The problem for Europe, however, is that they should not have waited for American guidance. Since his first term eight years ago Trump was signalling to Europe that they needed to do more to take control of their own affairs. He was happy to work with them, as evidenced by his annoyance over French President Emmanuel Macron’s suggestion of a European army, but he wished for Europe to get a handle on its own affairs so that America could focus on its interests, namely China and the southern border.
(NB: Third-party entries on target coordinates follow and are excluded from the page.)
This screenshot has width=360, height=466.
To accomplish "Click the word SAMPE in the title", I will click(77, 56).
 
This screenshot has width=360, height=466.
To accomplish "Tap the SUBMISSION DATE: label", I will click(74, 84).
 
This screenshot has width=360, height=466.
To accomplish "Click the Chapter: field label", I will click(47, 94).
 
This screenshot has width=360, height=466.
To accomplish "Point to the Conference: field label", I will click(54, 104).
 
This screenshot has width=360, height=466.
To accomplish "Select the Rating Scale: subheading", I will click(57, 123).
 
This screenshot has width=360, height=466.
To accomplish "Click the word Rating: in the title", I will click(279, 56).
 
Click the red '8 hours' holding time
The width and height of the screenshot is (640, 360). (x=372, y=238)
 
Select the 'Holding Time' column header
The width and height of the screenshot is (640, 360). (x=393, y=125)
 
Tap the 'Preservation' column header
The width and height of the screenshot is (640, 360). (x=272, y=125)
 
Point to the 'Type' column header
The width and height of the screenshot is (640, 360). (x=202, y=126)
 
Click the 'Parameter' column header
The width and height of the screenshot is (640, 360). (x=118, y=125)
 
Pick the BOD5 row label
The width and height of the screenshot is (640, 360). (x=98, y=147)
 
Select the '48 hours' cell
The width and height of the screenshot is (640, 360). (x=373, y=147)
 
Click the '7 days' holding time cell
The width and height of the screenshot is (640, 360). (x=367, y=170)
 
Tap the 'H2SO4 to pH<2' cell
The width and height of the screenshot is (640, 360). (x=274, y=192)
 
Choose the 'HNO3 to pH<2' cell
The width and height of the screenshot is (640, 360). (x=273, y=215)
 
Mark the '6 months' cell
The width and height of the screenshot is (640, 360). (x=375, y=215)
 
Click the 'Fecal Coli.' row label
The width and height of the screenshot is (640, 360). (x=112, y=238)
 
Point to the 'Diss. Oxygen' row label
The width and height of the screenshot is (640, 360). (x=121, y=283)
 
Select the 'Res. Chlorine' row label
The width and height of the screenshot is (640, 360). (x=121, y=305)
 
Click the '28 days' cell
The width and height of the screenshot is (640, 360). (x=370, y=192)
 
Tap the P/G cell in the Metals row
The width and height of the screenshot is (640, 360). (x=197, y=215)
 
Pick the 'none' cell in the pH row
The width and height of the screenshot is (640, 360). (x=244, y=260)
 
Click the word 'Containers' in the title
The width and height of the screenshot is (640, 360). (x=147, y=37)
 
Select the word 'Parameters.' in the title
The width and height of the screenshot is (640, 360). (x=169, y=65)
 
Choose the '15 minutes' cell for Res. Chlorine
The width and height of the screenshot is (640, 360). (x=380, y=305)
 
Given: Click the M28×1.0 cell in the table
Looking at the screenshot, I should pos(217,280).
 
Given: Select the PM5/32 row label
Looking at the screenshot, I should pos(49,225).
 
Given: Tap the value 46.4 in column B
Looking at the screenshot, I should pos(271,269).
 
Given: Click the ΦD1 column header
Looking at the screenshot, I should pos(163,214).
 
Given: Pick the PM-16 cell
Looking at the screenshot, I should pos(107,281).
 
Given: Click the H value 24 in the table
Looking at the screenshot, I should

But shockingly, Brussels is still not getting the memo. Just this week, Commission President Ursula von der Leyen spoke at Davos, saying, “We have entered a new era of harsh geostrategic competition. Breaking the bonds in the global economy is in no one’s interest. Europe will keep seeking cooperation. With our long-time friends.” Talk about denialism! The old liberal international order is falling apart, piece by piece; Trump’s withdrawal of the United States from the Paris Climate Accords and WHO is only a recognition of that, not a cause. Von der Leyen seemed to recognise this by referencing the “harsh geostrategic competition.” But by following that with talk of cooperation, as if everything was hunky-dory, instead of a clear-cut discussion of how exactly Europe would defend its affairs.

Bizarrely, the commission president did pay lip service, saying Europe would also cooperate with “any country we share interests with.” But this inadvertently highlights Europe’s biggest problem, and the main reason why it has hanged onto the US’s shoulder for so long: because there is no “European national interest.” At least not one that has ever been highlighted. There are competing national interests, but nothing central. Von der Leyen has run into issues with this concept elsewhere; on her official campaign literature last year, she said that “campaigning across Europe…was a reminder of what makes our Union what it is.” How did she define it? Vaguely: “Europe is our home: unique in design and united in diversity.” It sounds like a now-banned DEI statement from a US government website.

So Europe, as a result, has hung its hat on a liberal international order upheld by the United States because the existence of that order enabled Brussels to obfuscate the fact that Europe really does not have much fundamentally uniting them. How similar can Spanish and Bulgarian interests really be? But under America’s umbrella, things were effectively frozen: Europe could spend on a social safety net while America protected it.

This lack of focus has affected Europe on basically all aspects and had a “trickle-down” affect into practically every sphere of life. The continent, once perhaps the centre of cultural output the world over, has long stagnated, with people “trying to make it” going to the United States or the United Kingdom.

Economically, the European Union has a massive gap with the United States, with about 70 per cent of that gap being due simply to lower productivity. It cannot be overstated how much this did not have to happen. Yes, Europe was wrecked during World War II, but since then they have 80 years of peace (as of this year) and have had another power protecting them. Such a collapse of production and industry is inexcusable, and can only be explained by laziness of leaders and a lack of vision.

Or perhaps one should say a loss of purpose. Margaret Vestager, who served in the previous commission, in 2020 said that Europe had a “self-assessment that we are a regulatory superpower.” She said: “You can regulate things that you know about, [but it’s] very difficult to regulate things that you do not know about.” Her argument was that the union should allow for more innovation. But then the next year she championed the commission’s effort to make the USB-C charger the standard for Europe. That was arguably the commission’s greatest success – and it had nothing to do with innovation. If anything, it weakened it.

By relying on Cold War-era structures, and on America to uphold those structures, European leadership has put their continent into a terrible situation. Their continent is full of innovative, creative, and intelligent people – yet leadership lethargy has trickled down and stalled the gears of European innovation.

When Trump was sworn in for a second time, he declared a new “golden age.” Europeans in Brussels, instead of clinging onto old ideas, should look for ways to create a new golden age of their own.